Enumeration on Windows
Windows PrivEsc starts the same way Linux does — with thorough enumeration. The attack surface is different: services, registry keys, scheduled tasks, token privileges, and local group memberships are what you're inspecting. Automated tools can speed this up, but running them raw on a real engagement often triggers endpoint detection. I prefer to understand each check and run targeted commands.
whoami /priv # token privileges whoami /groups # group memberships net user %username% # current user details net localgroup administrators # local admins systeminfo # OS, patches, architecture tasklist /svc # services and their processes sc qc [service_name] # service config wmic service get name,displayname,pathname,startmode # all services findstr /SIM /C:"password" *.txt *.ini *.cfg *.xml 2>nul
Token Impersonation
Token impersonation is one of the most reliable Windows PrivEsc techniques. When a service or application holds SeImpersonatePrivilege, it can impersonate any token it can obtain a handle to. Service accounts running web servers and databases often have this privilege by design.

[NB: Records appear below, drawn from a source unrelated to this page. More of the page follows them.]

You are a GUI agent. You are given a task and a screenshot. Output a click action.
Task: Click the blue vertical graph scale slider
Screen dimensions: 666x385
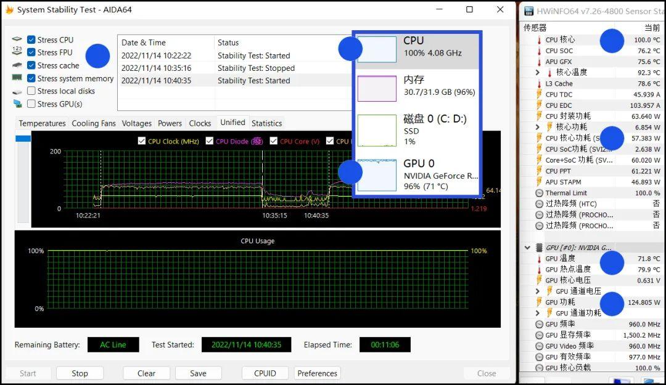[23, 139]
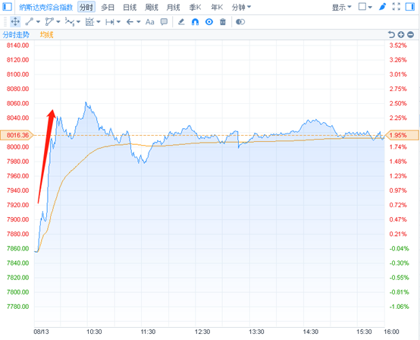The width and height of the screenshot is (420, 340).
Task: Toggle the left sidebar panel icon
Action: point(7,7)
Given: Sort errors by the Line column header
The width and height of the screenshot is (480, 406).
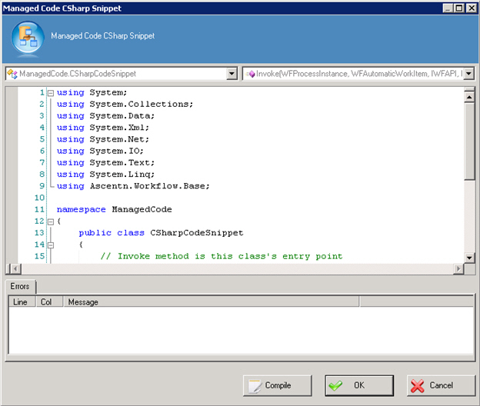Looking at the screenshot, I should (20, 302).
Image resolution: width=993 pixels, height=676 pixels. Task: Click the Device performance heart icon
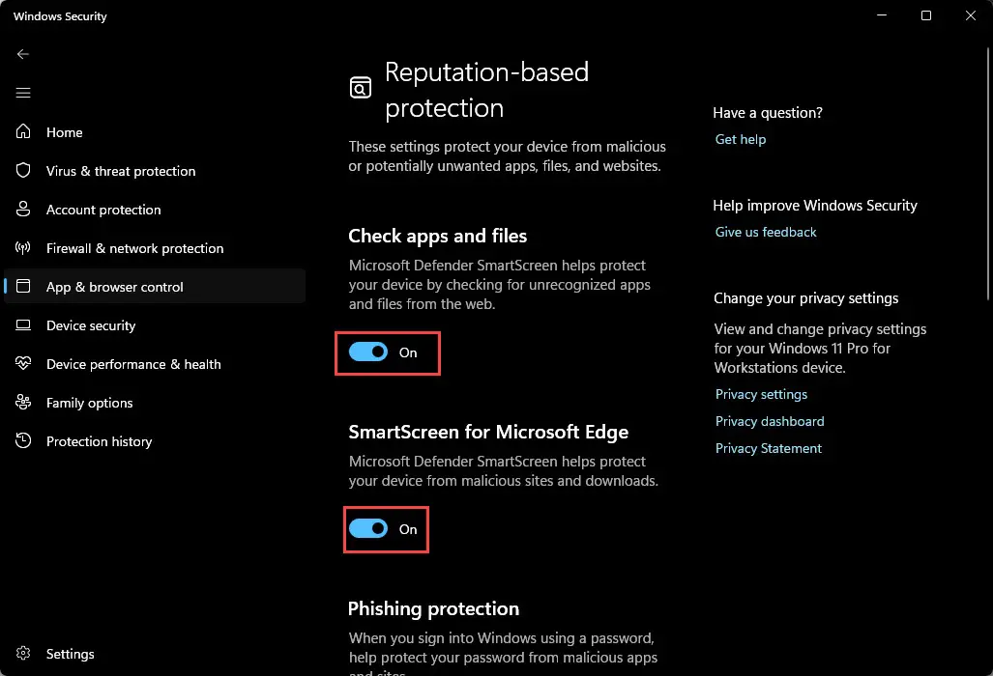(23, 363)
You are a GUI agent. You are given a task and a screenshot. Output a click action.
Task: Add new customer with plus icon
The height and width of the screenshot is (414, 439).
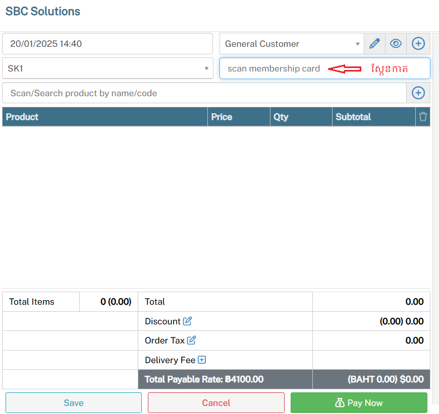click(418, 44)
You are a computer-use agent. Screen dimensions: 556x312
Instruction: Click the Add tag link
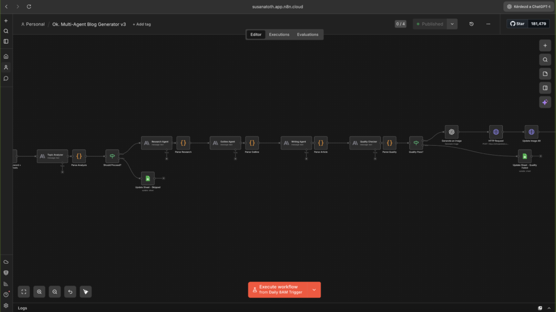142,24
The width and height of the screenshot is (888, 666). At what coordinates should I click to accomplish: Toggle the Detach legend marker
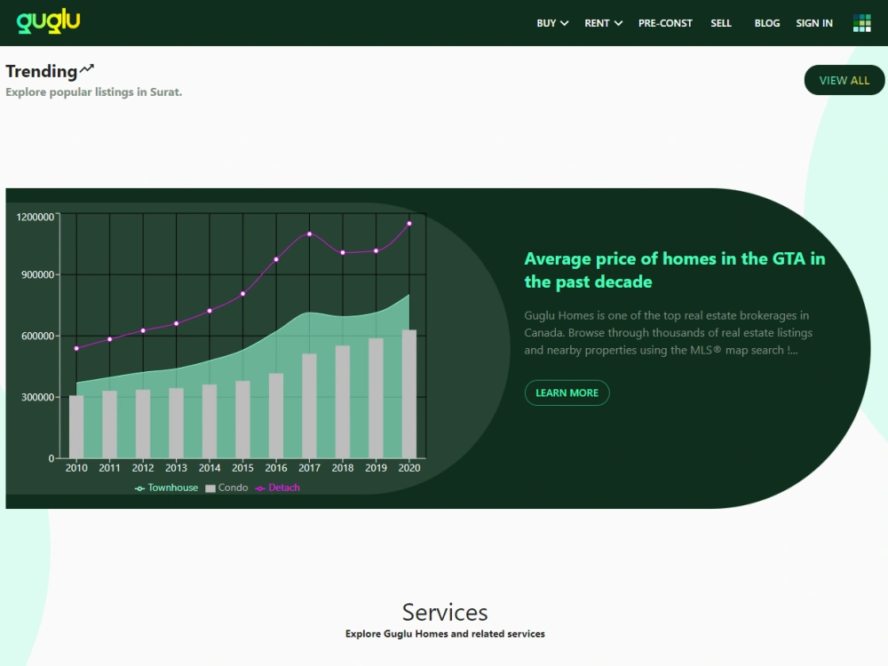(x=260, y=488)
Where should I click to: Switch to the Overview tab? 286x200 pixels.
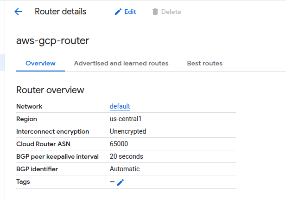point(40,63)
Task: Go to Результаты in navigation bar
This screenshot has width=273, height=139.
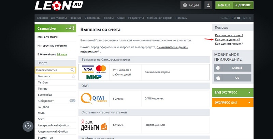Action: (x=136, y=18)
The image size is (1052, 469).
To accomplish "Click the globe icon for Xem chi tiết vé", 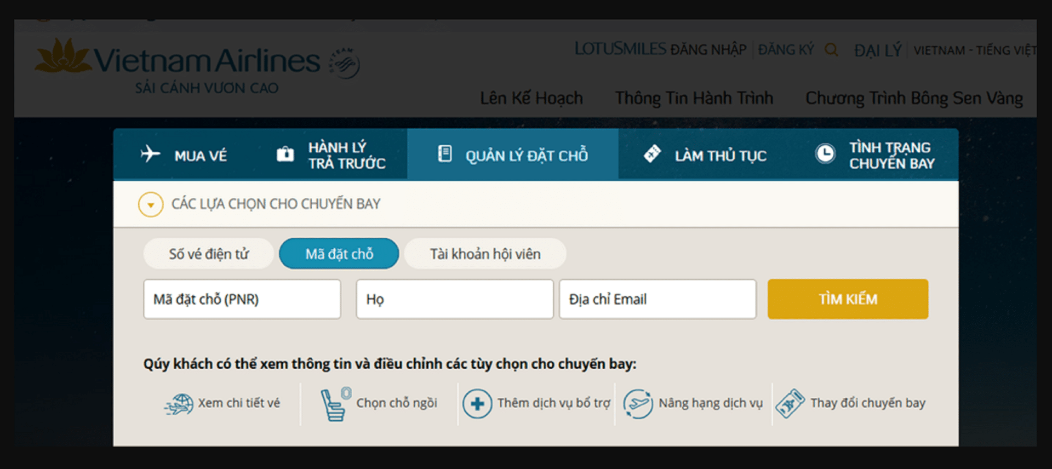I will coord(179,404).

The classic exploitation technique coerces a SYSTEM-level process to authenticate to a local named pipe that you control, captures the authentication token, and uses it to impersonate SYSTEM. Various tools implement this across different Windows versions, targeting different coercion points depending on what's available and patched.
Check First
Run whoami /priv immediately when you get a Windows shell. If SeImpersonatePrivilege or SeAssignPrimaryTokenPrivilege is listed as Enabled, token impersonation is likely your path to SYSTEM.
Unquoted Service Paths
When a Windows service has a path with spaces that isn't wrapped in quotes, the Service Control Manager tries multiple interpretations when starting it. For C:\Program Files\Custom App\service.exe, Windows might first try to run C:\Program.exe, then C:\Program Files\Custom.exe, then the actual binary. If you can write to any of those intermediate paths, you place your payload there and wait for the service to restart.
wmic service get name,displayname,pathname,startmode | findstr /i "auto" | findstr /i /v "c:\windows\\" | findstr /i /v """
DLL Hijacking
Windows applications load DLLs at runtime. If an application looks for a DLL in a directory you can write to before it finds the legitimate DLL, you can plant a malicious one. The legitimate DLL might not exist at all — applications sometimes call DLLs that are optional, and if the search path includes a writable directory first, your file wins.
The DLL search order on Windows checks the application directory first, then the current directory, then system directories. If the app directory is writable and the application loads DLLs without specifying full paths, you can drop a DLL there that the process will load with its elevated privileges.
Registry PrivEsc
Check if AlwaysInstallElevated is set in both HKCU and HKLM registry hives. When both are set to 1, any user can install MSI packages with SYSTEM privileges. A malicious MSI runs your payload as SYSTEM regardless of your current privilege level.